Prisoner exchange with Moscow, the beginning of discussions on Ukraine?

The long-prepared agreement on a historic exchange of 24 prisoners and two children, reached on Thursday between Russia and Western countries including the United States and Germany, raises questions about its potential consequences for the war in Ukraine.

“This prisoner exchange reveals that the United States and Russia have maintained discussions and have been talking to each other for a long time” on this issue, underlines Lukas Aubin, researcher at the Institute of International and Strategic Relations (Iris).

As during the Cold War, a period marked by many such exchanges between Americans and Soviets.

Old discussions

On December 14, 2023, President Vladimir Putin himself declared that he hoped for “an agreement” concerning in particular two Americans detained in Russia, including journalist Evan Gershkovich of the American daily Wall Street JournalHe thus implied that negotiations on a possible prisoner exchange had already begun.

According to the online investigative site The Insiderdiscussions had actually begun as early as early 2022, before Mr. Gershkovich had been arrested. They focused on Russian opposition figure Alexei Navalny.

“The Kremlin thought that it was enough to negotiate with the United States,” as Washington was able to influence the Europeans, explains the media.

But Russian Vadim Krassikov, a suspected FSB agent, was arrested and sentenced on December 15, 2021 in Berlin to life imprisonment for the murder of a former Chechen separatist commander, making Berlin’s participation in the negotiations unavoidable, according to The Insider.

According to the media, Vladimir Putin hoped to exchange Mr. Krasikov for Evan Gershkovich, who was “detained specifically” by Moscow for this purpose. But the Germans were only willing to discuss the exchange of Vadim Krasikov for Alexei Navalny, who eventually died in prison.

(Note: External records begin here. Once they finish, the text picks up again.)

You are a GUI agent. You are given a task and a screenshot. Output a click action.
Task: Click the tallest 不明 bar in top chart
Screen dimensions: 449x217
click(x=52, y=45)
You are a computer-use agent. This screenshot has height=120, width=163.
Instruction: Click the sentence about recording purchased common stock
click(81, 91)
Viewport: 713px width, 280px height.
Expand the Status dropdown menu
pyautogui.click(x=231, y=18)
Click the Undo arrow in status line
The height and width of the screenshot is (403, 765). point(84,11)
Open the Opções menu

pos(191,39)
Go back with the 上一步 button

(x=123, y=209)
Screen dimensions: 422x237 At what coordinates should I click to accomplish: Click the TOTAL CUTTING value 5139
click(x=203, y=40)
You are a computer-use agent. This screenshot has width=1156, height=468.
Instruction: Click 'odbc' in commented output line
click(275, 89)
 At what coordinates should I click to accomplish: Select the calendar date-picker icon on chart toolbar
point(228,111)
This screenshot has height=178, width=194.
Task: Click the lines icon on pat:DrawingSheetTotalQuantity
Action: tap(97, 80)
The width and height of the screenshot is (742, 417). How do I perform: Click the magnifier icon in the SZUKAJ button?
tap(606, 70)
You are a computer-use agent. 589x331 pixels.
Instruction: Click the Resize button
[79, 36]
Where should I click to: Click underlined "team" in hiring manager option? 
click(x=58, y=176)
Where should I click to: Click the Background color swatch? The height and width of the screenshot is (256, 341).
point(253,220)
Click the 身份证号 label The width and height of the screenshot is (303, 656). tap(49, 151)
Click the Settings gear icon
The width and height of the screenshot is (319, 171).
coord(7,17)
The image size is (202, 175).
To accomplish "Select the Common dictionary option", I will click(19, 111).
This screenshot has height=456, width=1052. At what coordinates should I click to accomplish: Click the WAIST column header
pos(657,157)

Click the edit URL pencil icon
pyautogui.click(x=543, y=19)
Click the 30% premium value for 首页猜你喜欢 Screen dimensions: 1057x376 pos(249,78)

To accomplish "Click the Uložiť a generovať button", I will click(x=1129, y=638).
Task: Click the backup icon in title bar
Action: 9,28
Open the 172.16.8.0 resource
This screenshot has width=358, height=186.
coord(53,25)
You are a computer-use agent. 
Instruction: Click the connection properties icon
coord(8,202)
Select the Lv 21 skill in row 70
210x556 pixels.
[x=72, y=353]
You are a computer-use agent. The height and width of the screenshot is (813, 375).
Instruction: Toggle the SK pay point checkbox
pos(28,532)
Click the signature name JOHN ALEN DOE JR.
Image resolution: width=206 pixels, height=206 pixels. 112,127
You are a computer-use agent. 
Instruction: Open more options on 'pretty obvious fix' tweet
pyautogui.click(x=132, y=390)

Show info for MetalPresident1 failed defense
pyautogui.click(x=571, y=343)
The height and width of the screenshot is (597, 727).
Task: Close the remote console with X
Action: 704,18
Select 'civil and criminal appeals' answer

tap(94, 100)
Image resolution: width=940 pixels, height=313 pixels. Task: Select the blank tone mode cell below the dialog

Asked by the press on Thursday in Paris, German Foreign Minister Annalena Baerbock declined to comment. In Germany, however, it is acknowledged that the decision to release a convicted murderer “was not an easy one to take.”

Ukraine in the background

With this agreement, Russia is showing that “the Kremlin’s assassins are important to Putin,” says Liana Fix, an expert at the Council on Foreign Relations (CFR), an American think tank. The Russian president “has repeatedly stressed that it is a matter of loyalty for him to get them out of prison,” she continues.

Russia may also be trying to “demonstrate that deals can be made with them in good faith, particularly in the run-up to the U.S. election and discussions about a possible deal on Ukraine,” with former Republican President Donald Trump saying he wanted to “end the war,” without elaborating, if he won the November election.

Liana Fix, however, doubts that there is a direct link between the prisoner exchange and a peace agreement, since both Washington and Berlin “have adhered to the principle that nothing concerns Ukraine without Ukraine.”

However, she observes, we can see in this Moscow’s desire to “show goodwill to facilitate entry into negotiations”, even if Vladimir Putin will try to impose his conditions on kyiv.

Lukas Aubin also points out that it is difficult to see the release of prisoners as a precondition for discussions on a peace agreement in Ukraine.

However, he notes that this exchange comes “at a time when Ukraine has opened a diplomatic door with Russia in recent weeks.”

“The whole world,” including Ukraine, wants Russia to participate in a future peace summit this year, Ukrainian President Volodymyr Zelensky said in an interview this week with several media outlets including AFP.

“This also comes at a time when, on the Ukrainian side, there is a form of war weariness,” adds the Iris researcher.

“On the Russian side, we always boast of having the advantage [sur le terrain]. But we can also imagine that as the war drags on, we would be looking for a way out so that we can stop it and come out with our heads held high,” he believes.